7% more VLCCs for hire over the next 30 days than there are cargoes

Supertanker supply swings to excess in Arabian Gulf
The Baltic Dirty Tanker Index added 1 point, or 0.1 percent, to 778 points, according to the Baltic Exchange (Getty Images)

The supply of supertankers competing to carry 2 million barrel cargoes of Middle East crude oil returned to surplus as demand for the ships slowed, potentially weakening owners’ ability to sustain a rally in freight costs.

There are 7 percent more very large crude carriers, or VLCCs, for hire over the next 30 days than there are cargoes, according to the median estimate of eight shipowners and brokers surveyed by Bloomberg News today.

A week ago there was a 1 percent shortage, the first time for almost a year that respondents said there weren’t enough ships available.

“Enquiry levels should come down over the coming days,” Henrik With and Glenn Lodden, analysts in Oslo at DnB NOR Markets, a unit of DnB NOR Bank ASA, Norway’s largest bank, said in an emailed report today. Consequently “rates could come down during the week.”

Returns on the industry’s benchmark Saudi Arabia to Japan route have been above what Frontline, the largest operator of supertankers, needs to break even on the carriers for the past seven sessions, according to data from the company and the London based Baltic Exchange. That ended four months of unprofitable rates.

Frontline said August 27 it needs $30,900 a day to break even on the carriers. Returns have been above that level since November 1, when they ended a period of unprofitable rates that began on June 30.

They fell 4.2 percent to $32,982 a day today, according to the Baltic Exchange.
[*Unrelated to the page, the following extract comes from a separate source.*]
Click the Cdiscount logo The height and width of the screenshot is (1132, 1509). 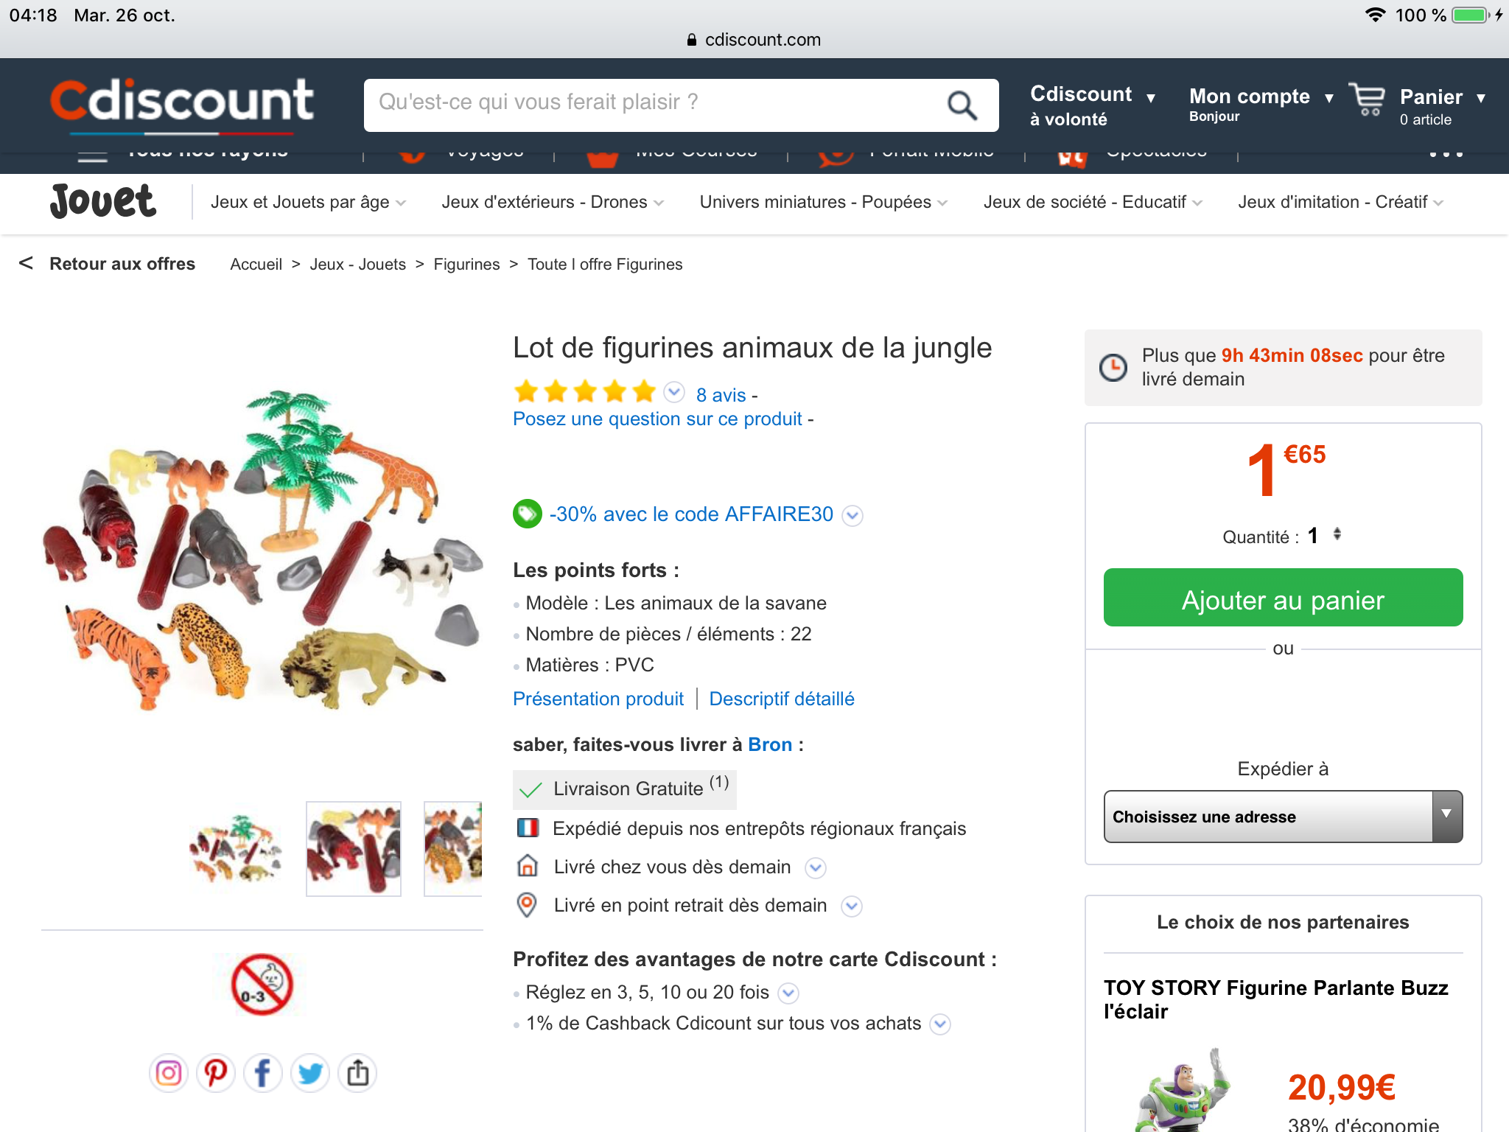181,103
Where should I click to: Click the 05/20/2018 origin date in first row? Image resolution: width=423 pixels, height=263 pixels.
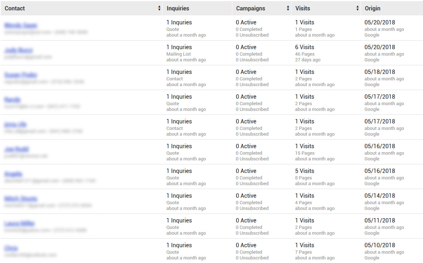click(x=380, y=22)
Charter rates as measured in industry standard Worldscale terms declined 1.8 percent to 74.91 points, according to the bourse.

Six of the respondents said supply expanded relative to demand compared with their last estimates; one said it stayed the same, and one said it shrank.

Frontline’s trading strategy is to identify consecutive charters, first from the Middle East to Europe, then from Europe to the US, and lastly from the Caribbean Sea or West Africa to Asia, according to the company’s annual report.

Frontline aims to reduce the amount of time its ships sail empty, the report shows.

It also has vessels on longer term charters that will be earning amounts different to what’s available in the single shipment, or spot, market, according to the company.

The Baltic Dirty Tanker Index, a wider measure of crude oil transportation costs that also encompasses vessels smaller than VLCCs, added 1 point, or 0.1 percent, to 778 points, according to the Baltic Exchange.